В то время мы еще не были женаты, более того, после провала «Жирофль» мы не виделись несколько лет. Сесиль жила очень замкнуто, у нее не было времени ходить на просмотры и премьеры: работа заполнила ее жизнь. С тех пор как она бросила балет ради пения, у Ларсанов царила грозовая атмосфера. Тед и Глэдис теперь видели в ней соперницу, которая к тому же дерзко бралась за «Кавалера роз» или «Волшебную флейту», тем самым над ними возвышаясь. Сами же они, при том, что уже два года, как совсем перестали друг с другом разговаривать, продолжали репетировать все ту же «Нанетту», наполняя своими руладами квартиру, и без того довольно тесную, а под натиском трех голосов прямо-таки ходившую ходуном. Пианино доставалось тому, кто первым успевал его занять. Самые удачные гаммы Сесиль угасали, не выдерживая ярости Ларсанов и одержимости мадам Баченовой. Днем у Ларсанов царил невообразимый шум, хорошо еще, что большинство соседей были на работе и дома оставались лишь несколько дам преклонного возраста, совершенно беззащитных или надежно защищенных от шумовых атак включенными на полную мощность радиоголосами — лишь из-за страсти пожилых соседок к рекламным объявлениям и советам психологов Ларсаны избежали знакомства с полицейским.

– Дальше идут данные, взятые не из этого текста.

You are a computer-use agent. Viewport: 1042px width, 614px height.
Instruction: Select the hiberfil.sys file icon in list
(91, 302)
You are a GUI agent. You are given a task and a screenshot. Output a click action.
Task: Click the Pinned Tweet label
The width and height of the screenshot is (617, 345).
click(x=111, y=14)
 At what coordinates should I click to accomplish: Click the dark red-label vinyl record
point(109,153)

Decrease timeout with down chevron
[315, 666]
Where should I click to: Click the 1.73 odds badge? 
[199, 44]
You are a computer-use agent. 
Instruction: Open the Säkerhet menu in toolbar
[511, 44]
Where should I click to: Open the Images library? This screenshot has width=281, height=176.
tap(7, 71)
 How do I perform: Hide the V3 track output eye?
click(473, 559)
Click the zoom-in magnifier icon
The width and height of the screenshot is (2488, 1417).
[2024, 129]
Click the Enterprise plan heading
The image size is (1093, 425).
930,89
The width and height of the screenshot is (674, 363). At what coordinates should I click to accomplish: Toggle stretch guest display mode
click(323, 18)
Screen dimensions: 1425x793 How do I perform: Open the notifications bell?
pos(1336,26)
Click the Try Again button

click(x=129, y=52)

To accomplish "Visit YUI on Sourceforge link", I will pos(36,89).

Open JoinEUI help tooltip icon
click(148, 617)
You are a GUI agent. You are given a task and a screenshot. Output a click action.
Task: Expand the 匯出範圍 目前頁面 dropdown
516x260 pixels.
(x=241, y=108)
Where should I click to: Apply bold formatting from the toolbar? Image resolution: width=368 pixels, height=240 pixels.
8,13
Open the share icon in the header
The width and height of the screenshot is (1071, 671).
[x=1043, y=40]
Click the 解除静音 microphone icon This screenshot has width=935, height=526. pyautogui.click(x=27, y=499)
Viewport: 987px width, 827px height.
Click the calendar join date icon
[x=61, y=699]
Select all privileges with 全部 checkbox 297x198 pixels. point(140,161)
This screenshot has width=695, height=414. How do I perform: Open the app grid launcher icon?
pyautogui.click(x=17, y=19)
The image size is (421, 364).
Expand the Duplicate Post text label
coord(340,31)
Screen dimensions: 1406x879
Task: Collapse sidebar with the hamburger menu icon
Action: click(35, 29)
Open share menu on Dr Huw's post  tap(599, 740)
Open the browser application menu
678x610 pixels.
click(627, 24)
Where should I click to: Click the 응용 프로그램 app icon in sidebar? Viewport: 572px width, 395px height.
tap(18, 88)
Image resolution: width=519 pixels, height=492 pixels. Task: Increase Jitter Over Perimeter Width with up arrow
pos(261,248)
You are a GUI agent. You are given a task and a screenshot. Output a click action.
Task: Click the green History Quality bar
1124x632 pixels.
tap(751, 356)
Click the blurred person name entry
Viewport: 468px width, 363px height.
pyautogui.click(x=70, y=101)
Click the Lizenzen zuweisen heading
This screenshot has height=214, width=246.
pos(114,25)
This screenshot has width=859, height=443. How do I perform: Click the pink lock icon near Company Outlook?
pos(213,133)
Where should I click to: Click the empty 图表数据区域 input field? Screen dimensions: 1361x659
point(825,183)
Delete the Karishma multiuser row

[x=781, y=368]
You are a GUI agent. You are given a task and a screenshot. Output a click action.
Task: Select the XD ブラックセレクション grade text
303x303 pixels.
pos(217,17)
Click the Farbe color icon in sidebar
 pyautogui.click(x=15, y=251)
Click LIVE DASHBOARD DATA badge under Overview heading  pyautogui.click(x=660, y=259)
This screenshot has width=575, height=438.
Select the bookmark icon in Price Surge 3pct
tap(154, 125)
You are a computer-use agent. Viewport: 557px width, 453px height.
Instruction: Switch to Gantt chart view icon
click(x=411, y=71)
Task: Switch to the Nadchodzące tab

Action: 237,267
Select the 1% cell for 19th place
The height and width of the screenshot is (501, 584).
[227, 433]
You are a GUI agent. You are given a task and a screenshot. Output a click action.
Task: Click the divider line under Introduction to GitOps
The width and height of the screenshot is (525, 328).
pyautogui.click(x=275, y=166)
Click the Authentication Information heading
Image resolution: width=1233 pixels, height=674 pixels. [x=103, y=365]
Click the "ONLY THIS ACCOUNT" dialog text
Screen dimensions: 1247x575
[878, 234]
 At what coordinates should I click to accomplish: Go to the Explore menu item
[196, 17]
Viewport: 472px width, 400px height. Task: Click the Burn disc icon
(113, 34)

Когда я встречал Сесиль, она не рассказывала мне о том, каково ей живется. Она говорила только, что ушла из балета и занялась пением. Мотивы, если она в них вдавалась, были сплошь отвлеченного характера, из области этики или эстетики. О том, как она зарабатывает на жизнь себе и родителям и как обучается пению, я узнал совершенно случайно.

В апреле шестьдесят восьмого года исполнилось десять лет, как я влачу на себе груз беспримерного успеха, увенчавшего мою смерть на экране.

Умирать меня научил Дель Мармоль когда я только-только вырос из коротких штанишек. Дель Мармоль — старый льежский актер, он жил, деля свою привязанность между крохотной и удивительно бесцветной женой и огромной черепахой по имени Ла Баржетт (в честь Ле Баржи), которая неизменно возлежала на ковре в гостиной, и рядом с ней столь же неизменно лежал листок свежего салата.

Дель Мармоль был, как говорится, из породы «молчунов», но, если кто-то из его учеников, увлекшись ролью, грозил задеть черепаху, он кричал «осторожно!» так громко и такую тревогу и боль (по-видимому, наигранные) вкладывал в свой крик, что у меня душа уходила в пятки.

Обычно же Дель Мармоль почти не раскрывал рта, да и я не отличался говорливостью. Отец знал его очень давно и имел обыкновение знакомить со своими «приятельницами», когда романы с ними подходили к закату. Действительно, какой элегантный способ избавиться от наскучившей любовницы — открыть перед ней дверь в мир прекрасного. Мама души не чаяла в Дель Мармоле, и неудивительно, если подумать, скольких «юных приятельниц» он проводил из нашего дома. Она и отвела меня к нему, когда мне шел пятнадцатый год. После первой же прочтенной мной басни этот старый театральный лис пробормотал, что я гениален.

Я ходил к нему каждое воскресенье по утрам. Он жил возле площади Сен-Ламбер. В его квартире, казалось, месяцами не вытиралась пыль. Подобное пренебрежение к быту было в Бельгии такой редкостью, что Дель Мармоль тем самым приобретал в моих глазах особый шик.

Я взбегал по блистающей чистотой лестнице, ее устилал ковер, закрепленный медными рейками, которые хозяйка каждую субботу начищала до блеска. Стены были недавно покрашены, перила натерты, стойки перил без единой пылинки. Дверь Дель Мармоля со стороны лестничной клетки отливала темно-зеленым цветом. Но едва переступив порог, я попадал в другой мир. Казалось, давным-давно здесь произошло небольшое землетрясение, и каждый предмет несколько сдвинулся со своего места, да так и остался в таком положении до сих пор.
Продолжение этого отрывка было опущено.